How to complete this task> Report every line below that has the string "computer" in it.

Dataset items>
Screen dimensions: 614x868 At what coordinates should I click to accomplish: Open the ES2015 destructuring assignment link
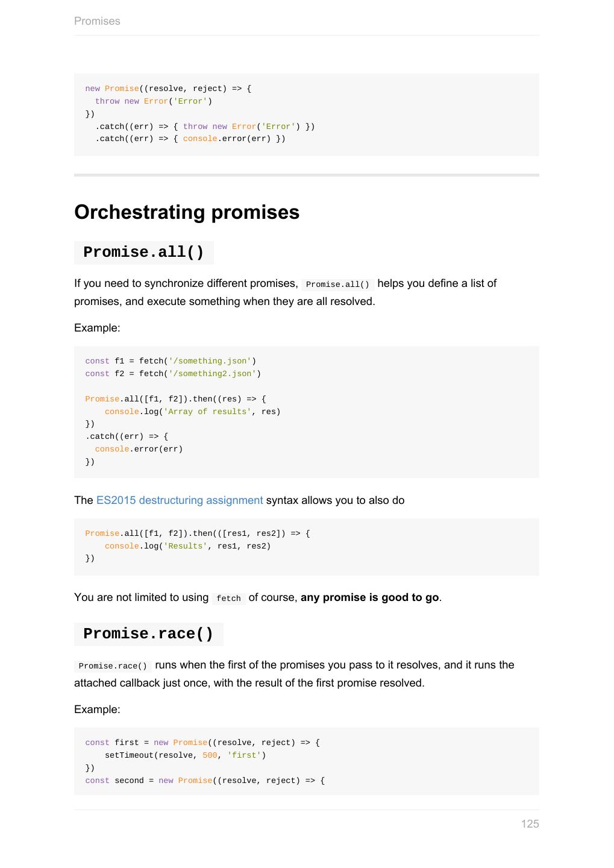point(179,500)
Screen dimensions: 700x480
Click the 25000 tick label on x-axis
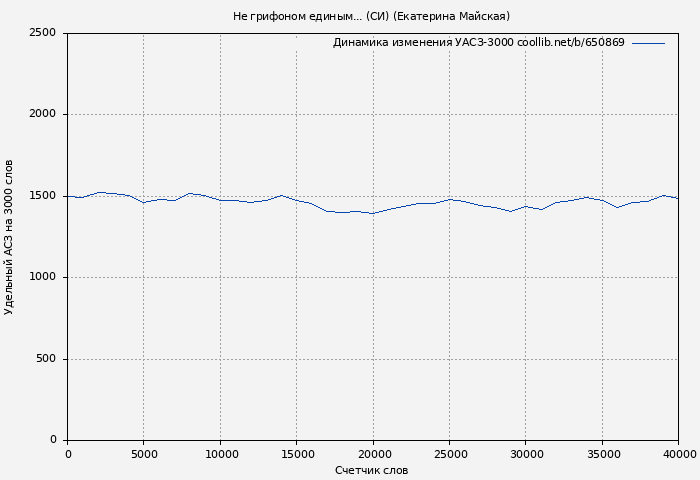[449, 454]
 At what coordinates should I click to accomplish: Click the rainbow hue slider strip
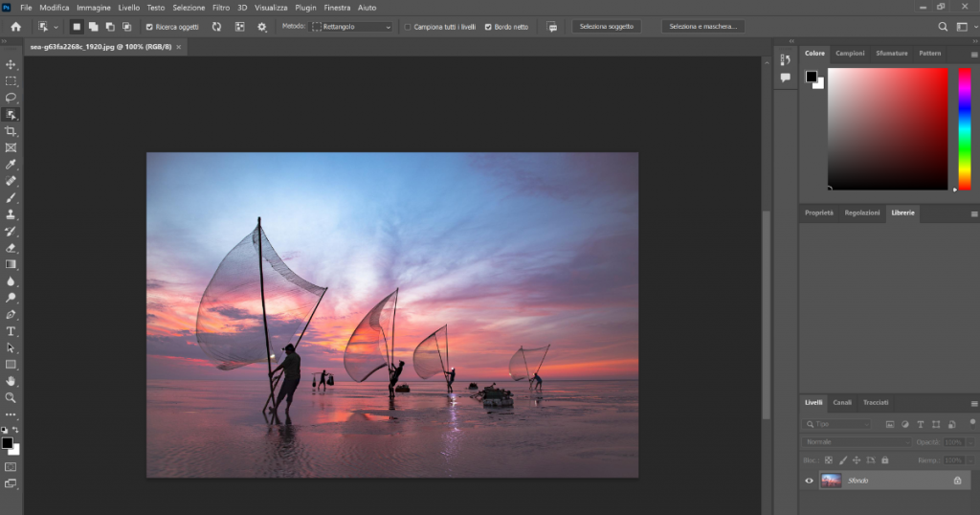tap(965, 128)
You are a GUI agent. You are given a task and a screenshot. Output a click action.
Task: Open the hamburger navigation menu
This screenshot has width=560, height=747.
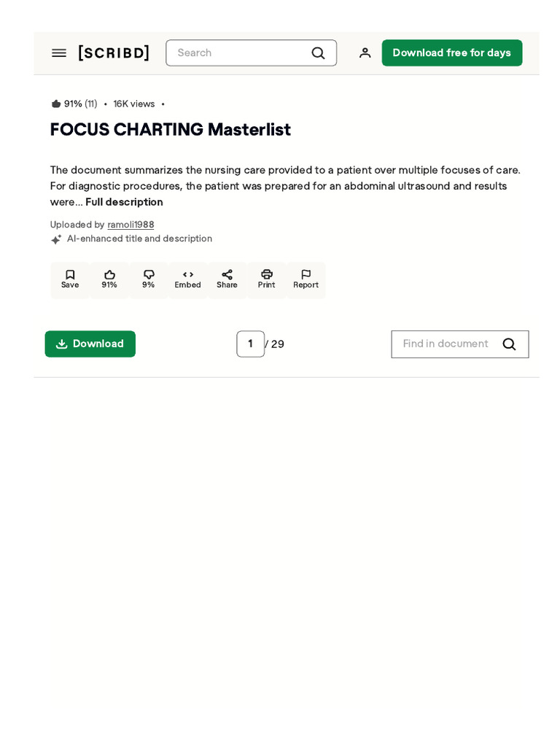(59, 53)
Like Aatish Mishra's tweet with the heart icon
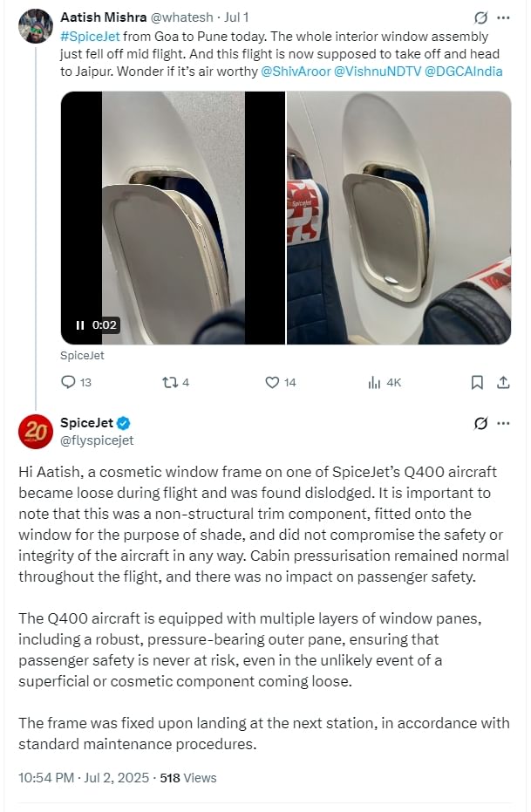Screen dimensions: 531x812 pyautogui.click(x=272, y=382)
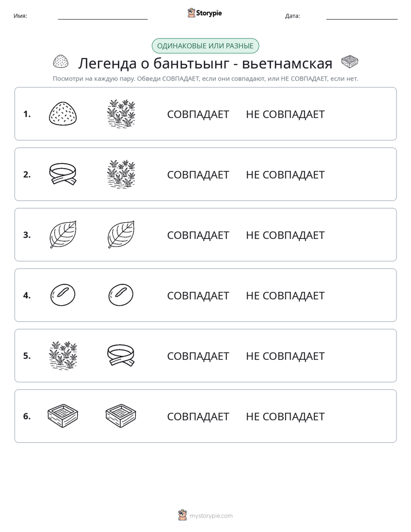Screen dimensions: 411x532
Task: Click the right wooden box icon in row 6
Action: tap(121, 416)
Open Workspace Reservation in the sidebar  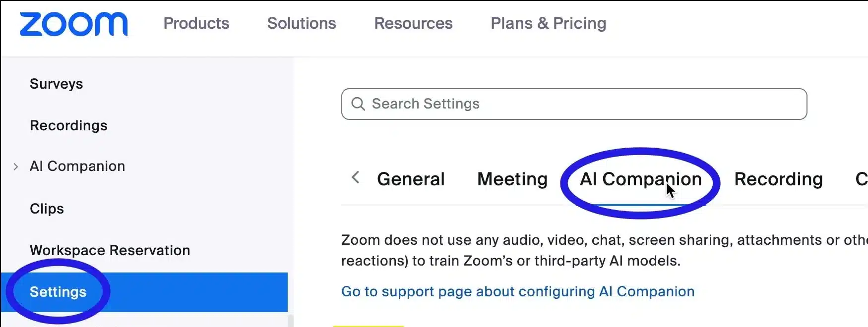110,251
==
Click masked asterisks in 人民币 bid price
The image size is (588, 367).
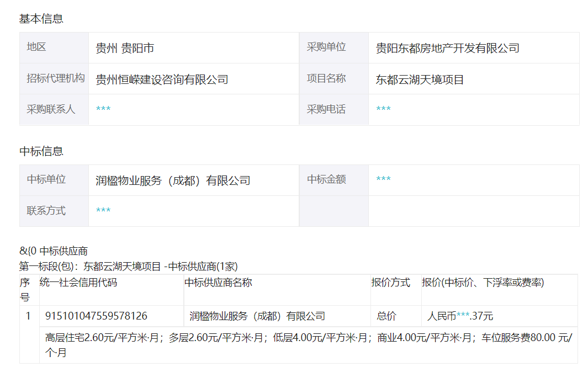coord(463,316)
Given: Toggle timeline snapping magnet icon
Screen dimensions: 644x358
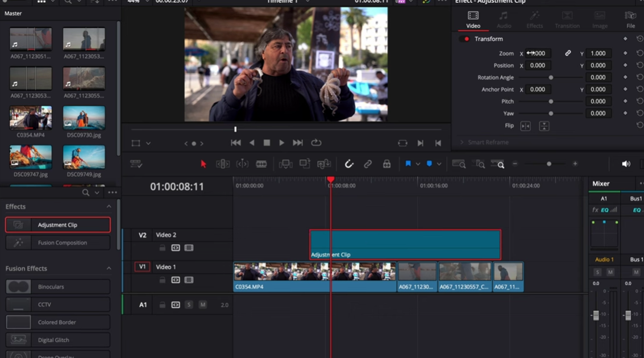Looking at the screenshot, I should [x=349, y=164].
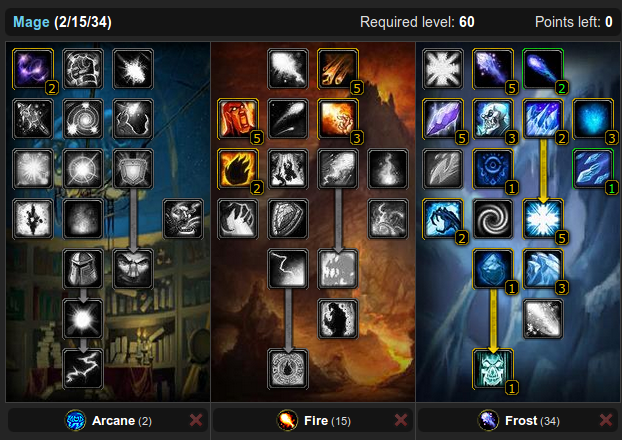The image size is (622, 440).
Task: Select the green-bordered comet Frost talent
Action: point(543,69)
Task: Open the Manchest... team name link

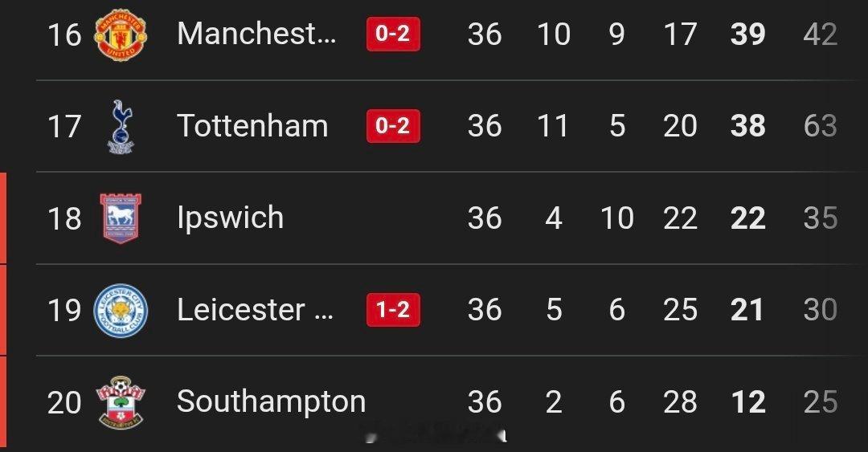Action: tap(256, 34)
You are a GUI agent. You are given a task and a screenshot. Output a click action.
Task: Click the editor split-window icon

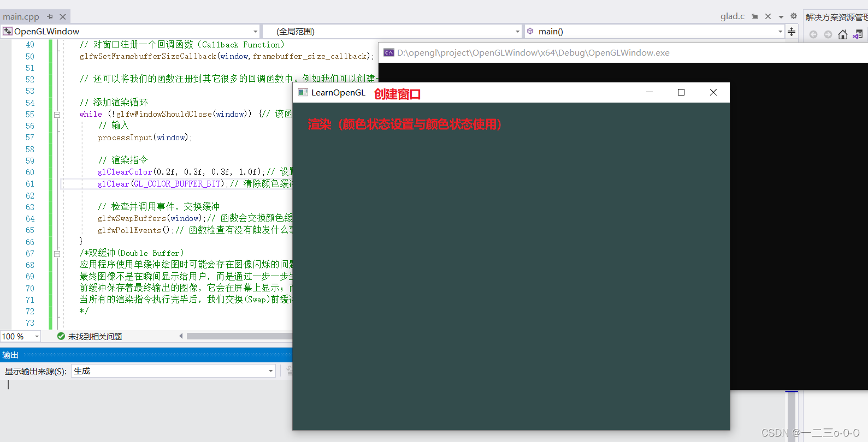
---
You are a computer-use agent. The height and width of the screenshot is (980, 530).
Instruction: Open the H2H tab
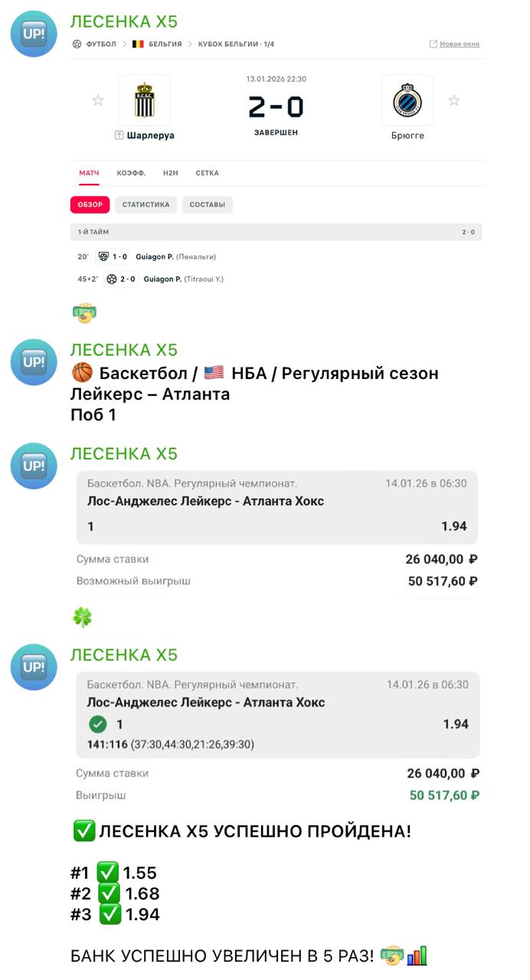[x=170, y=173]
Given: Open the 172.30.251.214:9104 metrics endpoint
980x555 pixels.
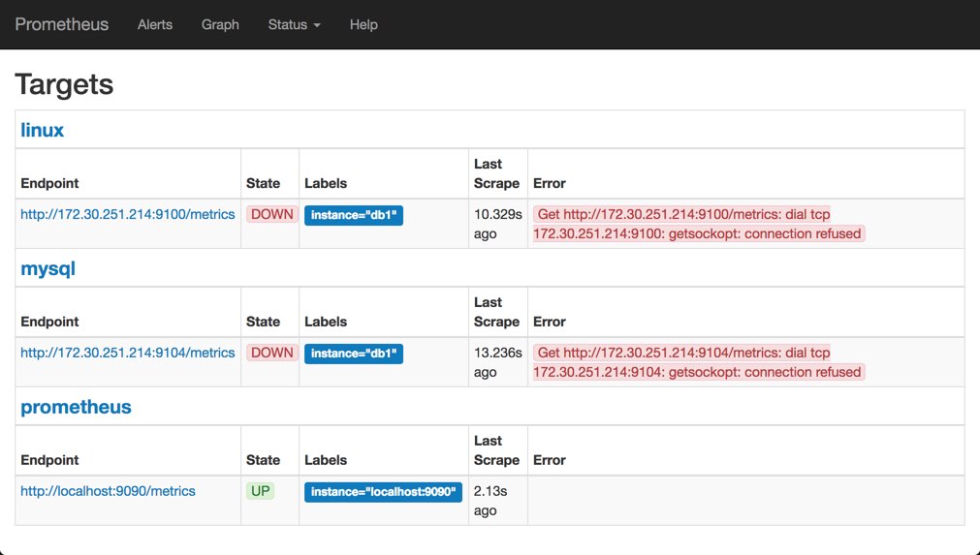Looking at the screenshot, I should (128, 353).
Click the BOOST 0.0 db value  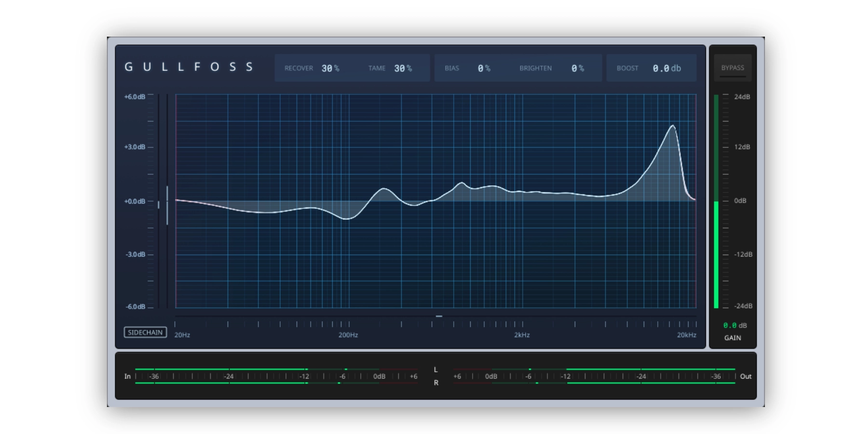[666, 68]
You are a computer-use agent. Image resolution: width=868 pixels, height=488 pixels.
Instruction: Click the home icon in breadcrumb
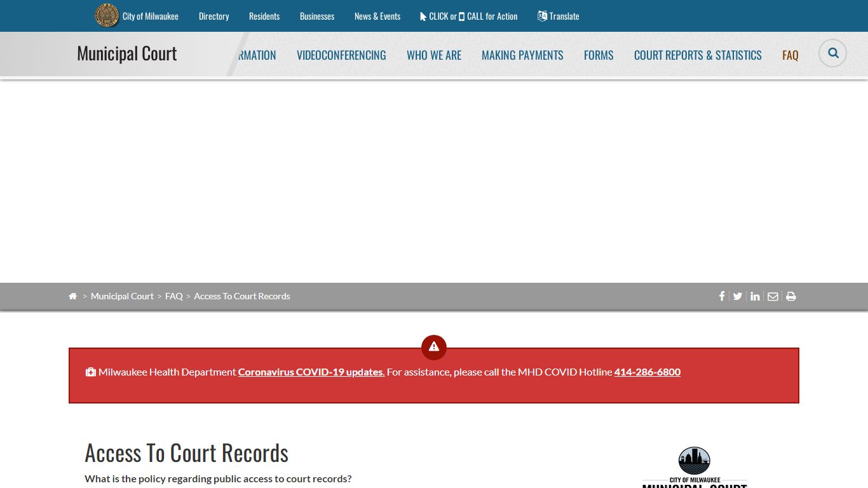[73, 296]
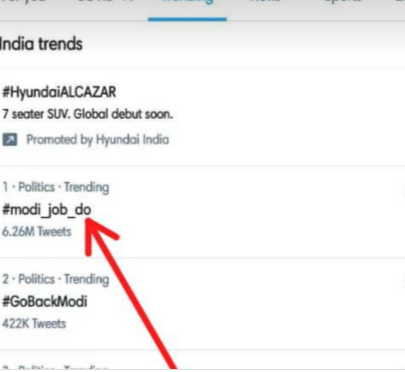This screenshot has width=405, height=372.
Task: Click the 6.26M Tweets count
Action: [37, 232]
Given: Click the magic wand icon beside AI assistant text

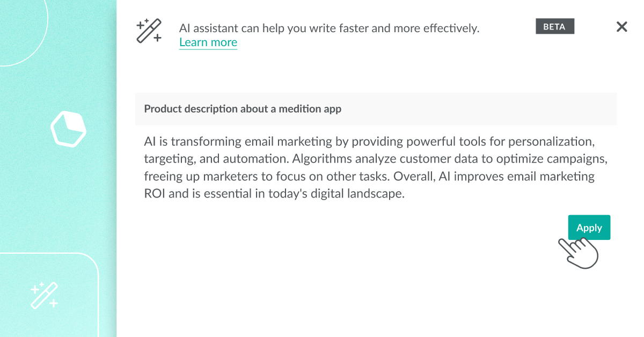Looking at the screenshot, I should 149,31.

Exercise output>
You are a computer-use agent. The height and width of the screenshot is (980, 530).
You are a computer-use agent. Image resolution: width=868 pixels, height=488 pixels.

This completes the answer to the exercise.